こういう経営の状況になっているわけですが、中身を見てみると医師が不足なために、たとえば病院長は月収百二十五万ですよ。年に手当が五・二カ月分別についているわけです。副院長は月収百十五万。これは何だか国会図書館長の給料と同じだそうですな、けさ新聞を見ると同じ額だと思いましたけれども。大体地方に行きますと町長さんの二倍ないし三倍、まあ三倍ぐらいでしょうね、そのぐらい出さなければ医師は来ないのであります。それでも医師が来たらいい方というのが実態なんです。

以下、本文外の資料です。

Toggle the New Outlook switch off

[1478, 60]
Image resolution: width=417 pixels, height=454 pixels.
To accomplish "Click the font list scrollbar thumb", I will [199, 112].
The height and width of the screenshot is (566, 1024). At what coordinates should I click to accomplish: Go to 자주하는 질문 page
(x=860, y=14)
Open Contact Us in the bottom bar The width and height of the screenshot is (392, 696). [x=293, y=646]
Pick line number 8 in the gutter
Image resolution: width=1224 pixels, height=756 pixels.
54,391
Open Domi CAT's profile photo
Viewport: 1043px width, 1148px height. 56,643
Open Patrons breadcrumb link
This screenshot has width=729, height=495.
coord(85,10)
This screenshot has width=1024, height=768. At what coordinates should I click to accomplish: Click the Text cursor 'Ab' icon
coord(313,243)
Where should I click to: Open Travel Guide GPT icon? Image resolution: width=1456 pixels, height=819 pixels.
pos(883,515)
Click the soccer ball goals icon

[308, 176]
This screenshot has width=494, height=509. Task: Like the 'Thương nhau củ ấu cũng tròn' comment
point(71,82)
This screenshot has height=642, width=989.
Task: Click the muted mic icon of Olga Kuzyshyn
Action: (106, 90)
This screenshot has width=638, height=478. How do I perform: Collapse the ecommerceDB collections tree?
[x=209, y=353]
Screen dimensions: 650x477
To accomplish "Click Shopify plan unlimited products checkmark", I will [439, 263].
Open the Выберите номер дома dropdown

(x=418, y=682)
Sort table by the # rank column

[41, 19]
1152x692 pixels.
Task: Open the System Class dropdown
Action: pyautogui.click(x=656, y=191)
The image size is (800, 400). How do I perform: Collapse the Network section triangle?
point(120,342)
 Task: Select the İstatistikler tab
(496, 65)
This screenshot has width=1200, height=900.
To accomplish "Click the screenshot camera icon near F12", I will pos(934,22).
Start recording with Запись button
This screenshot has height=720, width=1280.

宗谷管内に八つの自治体病院がありますが、これはぼくが調べたのは三年ぐらい前のことでありますから、ちょっとデータは古いかもしれませんが、この八つの自治体病院で平均して町税収入全体の七九・四%をつぎ込んでいるんですね。最高のところは一四一%ですよ。町税収入総体の一・四倍ですよ。それでも町長さんは、第一の使命は医者を連れてくることです。こういう実態について厚生省及び自治省は、もう古くて新しい問題ではありますが、どうお思いになっておられるか、改めてこれらに対する考え方をお聞きしたいと思います。